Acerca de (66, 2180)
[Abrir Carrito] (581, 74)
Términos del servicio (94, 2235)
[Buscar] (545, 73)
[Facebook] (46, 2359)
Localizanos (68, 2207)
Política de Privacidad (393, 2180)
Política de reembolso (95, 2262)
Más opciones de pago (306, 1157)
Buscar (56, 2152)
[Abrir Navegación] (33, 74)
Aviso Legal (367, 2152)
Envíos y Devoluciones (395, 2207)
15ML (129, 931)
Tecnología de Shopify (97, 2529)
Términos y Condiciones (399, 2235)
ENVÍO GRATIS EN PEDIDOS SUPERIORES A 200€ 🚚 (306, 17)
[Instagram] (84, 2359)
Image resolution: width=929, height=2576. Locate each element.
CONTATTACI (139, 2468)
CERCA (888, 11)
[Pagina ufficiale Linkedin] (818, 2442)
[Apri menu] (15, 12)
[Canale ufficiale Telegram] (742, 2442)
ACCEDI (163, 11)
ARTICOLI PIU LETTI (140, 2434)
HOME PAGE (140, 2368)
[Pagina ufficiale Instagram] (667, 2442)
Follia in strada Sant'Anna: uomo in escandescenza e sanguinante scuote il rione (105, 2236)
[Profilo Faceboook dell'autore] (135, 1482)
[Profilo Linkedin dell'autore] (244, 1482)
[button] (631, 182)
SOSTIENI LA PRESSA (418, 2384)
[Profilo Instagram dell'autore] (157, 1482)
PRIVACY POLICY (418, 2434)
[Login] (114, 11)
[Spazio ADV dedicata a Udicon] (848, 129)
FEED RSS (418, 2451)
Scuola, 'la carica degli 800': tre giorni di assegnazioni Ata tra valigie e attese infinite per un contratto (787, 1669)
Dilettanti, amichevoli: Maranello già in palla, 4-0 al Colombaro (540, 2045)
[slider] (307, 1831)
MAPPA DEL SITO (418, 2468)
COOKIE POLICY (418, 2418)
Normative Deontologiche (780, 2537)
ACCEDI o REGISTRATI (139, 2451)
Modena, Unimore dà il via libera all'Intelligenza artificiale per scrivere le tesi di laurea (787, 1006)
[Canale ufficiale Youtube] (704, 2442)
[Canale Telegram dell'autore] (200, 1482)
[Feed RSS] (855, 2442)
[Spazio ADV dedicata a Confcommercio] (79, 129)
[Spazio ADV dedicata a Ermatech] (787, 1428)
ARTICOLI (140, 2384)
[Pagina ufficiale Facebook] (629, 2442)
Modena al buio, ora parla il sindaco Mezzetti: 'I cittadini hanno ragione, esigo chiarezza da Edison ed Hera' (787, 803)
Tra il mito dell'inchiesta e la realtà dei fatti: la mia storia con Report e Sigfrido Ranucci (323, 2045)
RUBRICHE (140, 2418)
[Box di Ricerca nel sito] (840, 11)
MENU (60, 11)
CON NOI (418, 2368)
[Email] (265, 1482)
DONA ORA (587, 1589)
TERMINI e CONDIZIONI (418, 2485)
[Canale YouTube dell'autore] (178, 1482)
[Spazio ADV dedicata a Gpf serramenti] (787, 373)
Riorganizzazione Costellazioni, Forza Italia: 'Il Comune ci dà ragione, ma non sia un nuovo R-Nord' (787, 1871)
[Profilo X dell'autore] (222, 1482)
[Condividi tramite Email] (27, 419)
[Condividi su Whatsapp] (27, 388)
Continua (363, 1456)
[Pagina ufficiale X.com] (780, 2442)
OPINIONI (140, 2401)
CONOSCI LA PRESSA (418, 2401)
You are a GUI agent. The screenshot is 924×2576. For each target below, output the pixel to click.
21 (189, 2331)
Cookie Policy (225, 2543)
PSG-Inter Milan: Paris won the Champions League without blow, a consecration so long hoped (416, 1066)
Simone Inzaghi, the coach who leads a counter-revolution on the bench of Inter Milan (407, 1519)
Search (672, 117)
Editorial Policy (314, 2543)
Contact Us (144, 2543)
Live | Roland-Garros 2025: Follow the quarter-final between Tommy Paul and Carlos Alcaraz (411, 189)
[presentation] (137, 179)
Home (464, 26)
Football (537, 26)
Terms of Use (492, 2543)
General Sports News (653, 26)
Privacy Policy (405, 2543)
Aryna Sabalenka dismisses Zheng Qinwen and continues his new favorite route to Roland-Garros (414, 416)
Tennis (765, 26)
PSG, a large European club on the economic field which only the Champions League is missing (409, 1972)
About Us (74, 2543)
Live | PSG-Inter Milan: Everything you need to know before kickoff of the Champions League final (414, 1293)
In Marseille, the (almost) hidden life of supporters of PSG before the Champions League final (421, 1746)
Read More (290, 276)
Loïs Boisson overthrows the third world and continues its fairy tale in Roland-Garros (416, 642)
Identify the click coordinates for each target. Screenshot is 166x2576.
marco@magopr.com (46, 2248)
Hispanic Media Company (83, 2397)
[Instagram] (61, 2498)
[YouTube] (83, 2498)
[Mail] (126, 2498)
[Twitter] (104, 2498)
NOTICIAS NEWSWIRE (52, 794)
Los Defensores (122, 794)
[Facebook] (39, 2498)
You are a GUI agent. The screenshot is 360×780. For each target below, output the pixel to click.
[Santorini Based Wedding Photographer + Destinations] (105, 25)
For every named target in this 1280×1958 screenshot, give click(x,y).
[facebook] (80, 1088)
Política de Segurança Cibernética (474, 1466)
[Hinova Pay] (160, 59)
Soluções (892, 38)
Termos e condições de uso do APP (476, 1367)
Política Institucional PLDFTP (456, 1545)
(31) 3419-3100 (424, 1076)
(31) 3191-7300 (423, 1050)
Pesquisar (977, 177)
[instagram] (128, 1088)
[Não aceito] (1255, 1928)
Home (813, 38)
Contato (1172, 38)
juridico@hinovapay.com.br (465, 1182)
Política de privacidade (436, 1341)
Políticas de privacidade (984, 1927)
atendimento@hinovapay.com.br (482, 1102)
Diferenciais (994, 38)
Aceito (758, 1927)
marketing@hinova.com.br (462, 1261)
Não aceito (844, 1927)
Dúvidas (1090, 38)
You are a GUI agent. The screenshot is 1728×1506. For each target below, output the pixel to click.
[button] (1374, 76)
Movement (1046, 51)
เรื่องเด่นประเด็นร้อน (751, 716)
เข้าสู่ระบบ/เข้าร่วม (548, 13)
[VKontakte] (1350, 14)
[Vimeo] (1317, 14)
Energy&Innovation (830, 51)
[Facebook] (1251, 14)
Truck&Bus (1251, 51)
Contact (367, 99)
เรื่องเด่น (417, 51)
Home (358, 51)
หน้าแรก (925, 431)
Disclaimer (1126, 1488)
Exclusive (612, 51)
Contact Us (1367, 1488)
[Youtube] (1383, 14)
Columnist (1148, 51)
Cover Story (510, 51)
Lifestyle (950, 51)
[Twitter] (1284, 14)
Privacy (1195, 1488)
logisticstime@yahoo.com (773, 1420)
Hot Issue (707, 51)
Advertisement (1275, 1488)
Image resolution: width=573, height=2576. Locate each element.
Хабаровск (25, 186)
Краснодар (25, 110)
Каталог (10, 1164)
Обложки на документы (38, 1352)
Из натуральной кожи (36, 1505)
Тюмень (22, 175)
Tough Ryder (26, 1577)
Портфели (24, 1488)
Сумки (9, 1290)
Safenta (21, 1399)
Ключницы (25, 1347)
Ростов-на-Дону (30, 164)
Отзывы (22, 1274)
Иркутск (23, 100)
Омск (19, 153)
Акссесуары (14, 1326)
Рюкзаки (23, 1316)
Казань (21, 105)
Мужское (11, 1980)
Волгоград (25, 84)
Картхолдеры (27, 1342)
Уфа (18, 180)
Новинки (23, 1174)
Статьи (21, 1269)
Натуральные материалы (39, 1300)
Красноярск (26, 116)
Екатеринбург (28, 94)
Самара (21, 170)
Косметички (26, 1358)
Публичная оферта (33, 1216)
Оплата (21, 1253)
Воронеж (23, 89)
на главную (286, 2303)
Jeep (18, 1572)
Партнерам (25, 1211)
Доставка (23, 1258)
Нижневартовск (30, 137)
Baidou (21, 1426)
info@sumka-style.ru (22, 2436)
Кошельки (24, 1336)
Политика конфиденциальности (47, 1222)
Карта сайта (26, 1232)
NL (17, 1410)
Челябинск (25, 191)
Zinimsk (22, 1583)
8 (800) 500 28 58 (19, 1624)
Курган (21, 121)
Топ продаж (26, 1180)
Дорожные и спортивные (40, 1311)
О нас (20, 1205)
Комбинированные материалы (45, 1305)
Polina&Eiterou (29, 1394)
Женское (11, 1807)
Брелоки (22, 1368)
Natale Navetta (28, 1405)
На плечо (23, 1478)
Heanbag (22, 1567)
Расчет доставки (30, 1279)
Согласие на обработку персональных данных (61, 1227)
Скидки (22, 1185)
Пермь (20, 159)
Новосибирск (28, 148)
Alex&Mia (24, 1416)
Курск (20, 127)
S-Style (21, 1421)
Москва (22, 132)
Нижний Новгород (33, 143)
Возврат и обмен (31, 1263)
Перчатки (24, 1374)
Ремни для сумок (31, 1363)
--------------------
Required work
The word "Modena" may appear in several lines of the data; count those lines and give only the number.

Answer below
2